**Texte proposé**

Les lumières de la ville sont un service public
Laurent, électromécanicien au service de l’éclairage public et syndicaliste

« Dans la métallurgie, tout le monde sait qu’un gousset, c’est un renfort qu’on place sur une équerre. »
Je suis rentré à la ville comme électricien, mais mon truc c’est l’électromécanique. Un jour, mon chef, Bruno, vient me voir et me dit : « Je sais que tu soudes ». Je lui réponds qu’il peut me donner des choses à souder, à l’arc ou à la baguette. Alors il m’a donné une première bricole à faire, puis d’autres, comme des équerres pour fixer les appareils sur les murs quand ils ont refait l’éclairage des alvéoles de la base sous-marine. De fil en aiguille j’ai refait les serrures des portes métalliques qui étaient restées à l’abandon ; quand les gonds sont cassés, on ne peut plus les ouvrir. Il y a bien des serruriers à Saint-Nazaire, mais c’est très cher. Aujourd’hui, on ne parle que de manageur. Quand Bruno est arrivé à la ville, il était simple agent, puis il a gravi les échelons et il est devenu notre responsable. Maintenant, nous avons un gestionnaire. Il est payé – en catégorie B – pour remplir des tableaux, faire des « camemberts », ou compter des « ETP », et demander : « Est-ce que tu as bientôt fini ? ». Et quand je lui réponds : « Non, il faut que je fasse des renforts au gousset » il ne sait pas de quoi je lui parle. Dans la métallurgie, tout le monde sait qu’un gousset, c’est un renfort qu’on place sur une équerre. Moi, je ne cherche pas un manager, je cherche un gars qui connaît le travail qu’il va me donner à faire.

**Consigne**
Indiquez ce qu'est un gousset dans la métallurgie, selon le témoignage de Laurent.

**Données fournies**

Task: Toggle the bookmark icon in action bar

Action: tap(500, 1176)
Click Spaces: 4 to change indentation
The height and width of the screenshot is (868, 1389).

**Corrigé**
Un gousset est un renfort qu'on place sur une équerre.